I usually use this blog to only blog about strategies for the exams that I teach. However, these are some extraordinary times, and normal patterns do not hold.

I took a midnight stroll last night through the streets of downtown Boston with my girlfriend. Shop after shop was closed. Some of them were officious, “By orders of the governor, we are hereby…”. Some of them casual, “Sorry, be back soon! Stay safe!” Some just had barely legible scribbled notes, while others carefully framed and formatted a formal message.

It felt so strange. I couldn’t stop reading them, perhaps because it felt so unreal. It was like some cold wind had blown through the streets, closing stores but leaving everything else untouched. Through the bright window of a brownstone we saw a copy of the Mona Lisa, impassively staring back out at the darkness outside.

We walked by Mass General Hospital, which is mostly dark and quiet at night. From the outside, it looked solid, an institution in every sense of the word. I didn’t dare go inside, for my sake and theirs.

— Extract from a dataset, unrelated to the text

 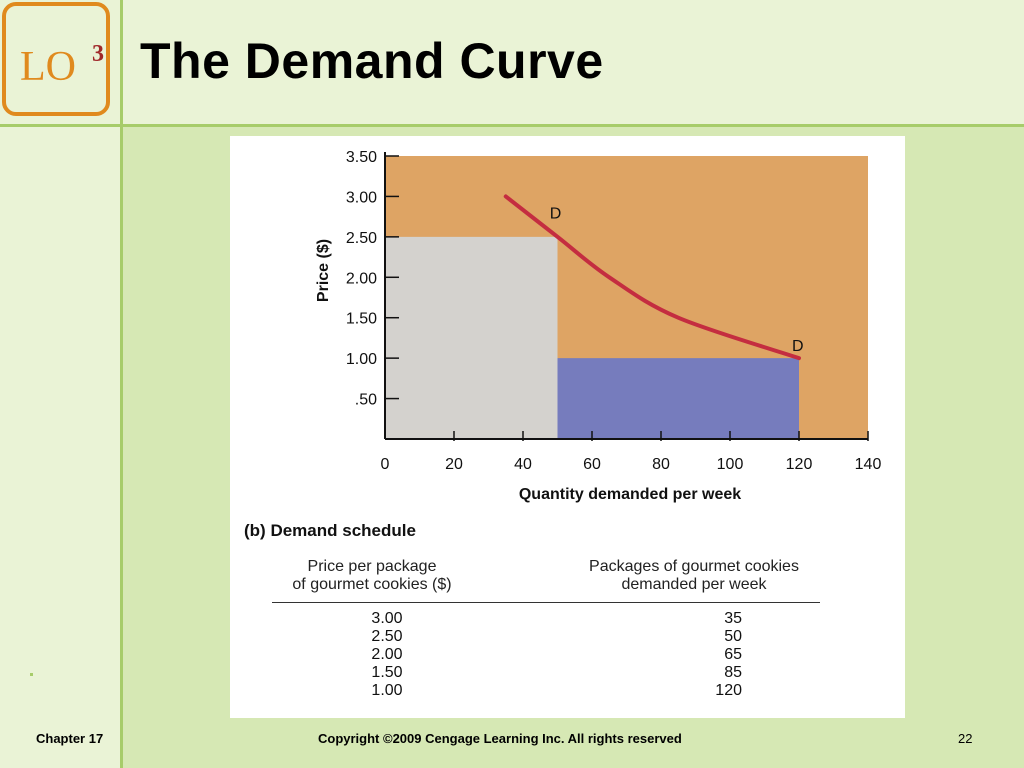 I want to click on x-tick-label: 140, so click(x=868, y=464).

There was an anxiety in the air as we walked. Masks on the faces of passerbys, gloves on their hands. Mostly empty train cars laboriously trudging between stations. Lyft and Uber drivers driving aimlessly, some masked up and looking ready for the end of the world, others looking like they just rolled out of bed. By Regal Cinemas next to the Common (“this location is temporarily closed”), we passed by one couple playfully but energetically arguing in a car, the girl mimicking covering her mouth and coughing.

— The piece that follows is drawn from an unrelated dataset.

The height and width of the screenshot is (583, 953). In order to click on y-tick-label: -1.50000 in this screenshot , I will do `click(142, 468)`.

It felt for all the world like an invisible war. All of us staying home, while the soldiers on the frontline gear for 24 hour shifts. We wonder what’s going to be left standing when this is all over, what sort of strange new world we’ll walk out into in a month, or 3, or 18, whenever we’re allowed outside again. The well-being of individuals left behind in a macro, life-or-death struggle, humanity’s needs prioritized over people’s.

I cleared out my office today. I rent space in a WeWork, and Massachusetts has shut down all non-essential businesses. I was surprised to see a couple other people working in the space: one woman, taking a call alone in a large space of like 50 desks, and two coworkers, chatting in a conference room. I said goodbye to the WeWork receptionist before I left. I wanted to ask him if he thought WeWork was going to survive this, but it felt unnecessary. He was probably worried enough. Besides, it feels inappropriate to inquire about the survival of a company in a pandemic.

As I write this, it’s been snowing outside. It’s a thick wintry mix of snow and rain, unseasonable for late March and worse than almost any actual day this dry winter. It’s not the end of the world. It just sucks to trudge through, and it’s hard to see through to a brighter, warmer day. One’s surely coming, though.